Goal of the exercise:
Please restate word for word the line holding "The image size is (754, 380)." and every following line through the end of the entries.

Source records
..........
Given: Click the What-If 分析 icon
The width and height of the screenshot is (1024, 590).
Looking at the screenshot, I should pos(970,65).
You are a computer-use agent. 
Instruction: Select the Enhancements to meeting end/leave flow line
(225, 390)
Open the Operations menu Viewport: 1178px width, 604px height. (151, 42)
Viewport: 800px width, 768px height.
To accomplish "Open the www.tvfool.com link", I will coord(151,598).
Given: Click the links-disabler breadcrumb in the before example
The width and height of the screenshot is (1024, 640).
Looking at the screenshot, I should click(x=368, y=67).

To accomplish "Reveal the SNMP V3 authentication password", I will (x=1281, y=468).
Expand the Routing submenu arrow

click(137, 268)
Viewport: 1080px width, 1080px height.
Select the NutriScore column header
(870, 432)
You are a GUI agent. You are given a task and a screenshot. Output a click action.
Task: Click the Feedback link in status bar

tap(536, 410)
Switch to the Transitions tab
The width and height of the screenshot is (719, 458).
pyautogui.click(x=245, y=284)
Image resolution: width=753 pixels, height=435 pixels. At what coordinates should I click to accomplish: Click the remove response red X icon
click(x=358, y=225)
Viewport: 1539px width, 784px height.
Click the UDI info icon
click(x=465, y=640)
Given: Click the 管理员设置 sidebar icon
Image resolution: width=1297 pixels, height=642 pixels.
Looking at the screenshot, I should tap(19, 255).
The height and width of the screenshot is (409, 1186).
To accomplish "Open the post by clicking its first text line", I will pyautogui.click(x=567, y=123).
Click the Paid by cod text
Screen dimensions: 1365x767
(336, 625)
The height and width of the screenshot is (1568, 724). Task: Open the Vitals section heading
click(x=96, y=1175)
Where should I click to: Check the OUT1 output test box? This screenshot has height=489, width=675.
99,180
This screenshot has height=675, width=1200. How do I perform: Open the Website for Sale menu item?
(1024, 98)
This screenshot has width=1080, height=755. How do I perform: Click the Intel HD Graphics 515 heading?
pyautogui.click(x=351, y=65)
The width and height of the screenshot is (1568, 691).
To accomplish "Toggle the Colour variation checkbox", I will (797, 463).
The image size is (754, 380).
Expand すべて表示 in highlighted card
..........
Task output:
The image size is (754, 380).
Expand すべて表示 in highlighted card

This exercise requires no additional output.